*Texte fourni:*
--*--

Figure 3: Application du réseau neuronal profond au cas d’une cible mince : Spectre du nombre de masse atomique obtenu à partir de l’expérience avec cible mince en utilisant la méthode de reconstruction basée sur le réseau neuronal profond.

Vers une nouvelle ère de l’analyse de données

L’intégration de l’intelligence artificielle dans les instruments de physique nucléaire ouvre la voie à de nombreuses perspectives. À terme, ces technologies pourraient permettre une identification automatique de caractéristiques fondamentales des noyaux, comme leur état charge ou leur numéro atomique, sans nécessiter d’analyse manuelle. Elles pourraient aussi accélérer significativement les simulations et la préparation des expériences, rendant le processus de recherche plus rapide et plus efficace.

--*--

*Données:*
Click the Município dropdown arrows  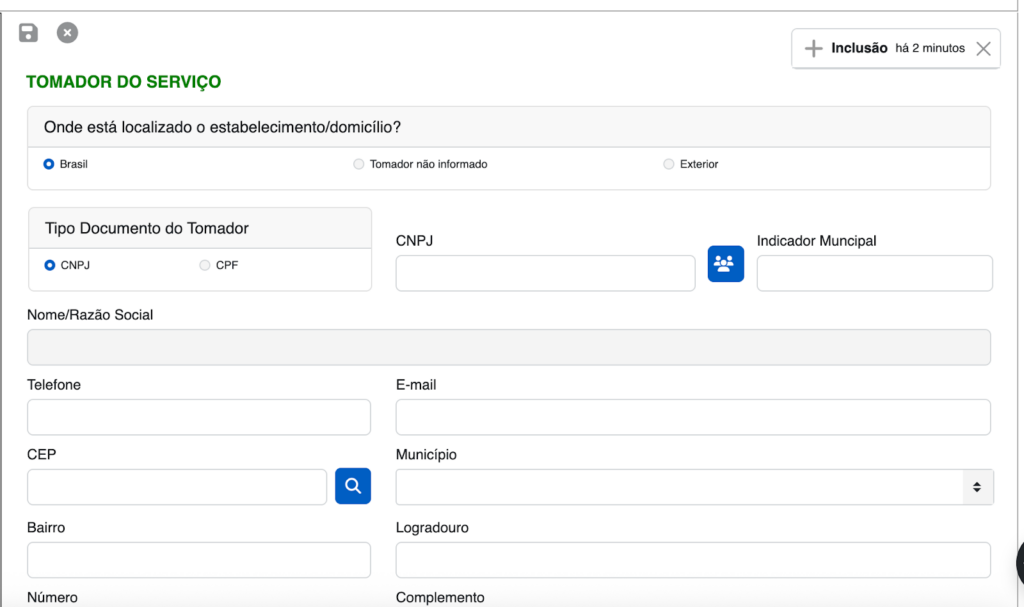977,487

--*--

*Consignes:*
1. Répondez à ces questions sur le texte sur l'intelligence artificielle en physique nucléaire :
(a) Quel spectre présente la figure 3 ?
(b) Sur quoi repose la méthode de reconstruction utilisée pour ce spectre ?
(c) Quelles tâches ces technologies pourraient-elles accélérer nettement ?
2. Résumez en deux phrases le texte sur l'intelligence artificielle en physique nucléaire.
3. Écrivez un court paragraphe qui prolonge le texte sur l'intelligence artificielle en physique nucléaire après sa dernière phrase.

*Réponses par consigne:*
1.
(a) Le spectre du nombre de masse atomique, obtenu à partir de l'expérience avec cible mince.
(b) Sur un réseau neuronal profond.
(c) Les simulations et la préparation des expériences.

2. La figure 3 montre le spectre du nombre de masse atomique obtenu lors d'une expérience avec cible mince, grâce à une méthode de reconstruction fondée sur un réseau neuronal profond. L'intégration de l'intelligence artificielle dans les instruments de physique nucléaire pourrait à terme permettre d'identifier automatiquement des caractéristiques fondamentales des noyaux, comme leur numéro atomique, et d'accélérer les simulations et la préparation des expériences.

3.
Ce projet au GANIL illustre parfaitement comment les outils numériques les plus avancés peuvent s’intégrer aux infrastructures expérimentales de pointe pour repousser les frontières de la connaissance. Grâce à l’intelligence artificielle, les chercheurs disposent désormais d’un outil puissant pour explorer la matière à l’échelle nucléaire, avec une précision et une rapidité jusqu’alors inaccessibles.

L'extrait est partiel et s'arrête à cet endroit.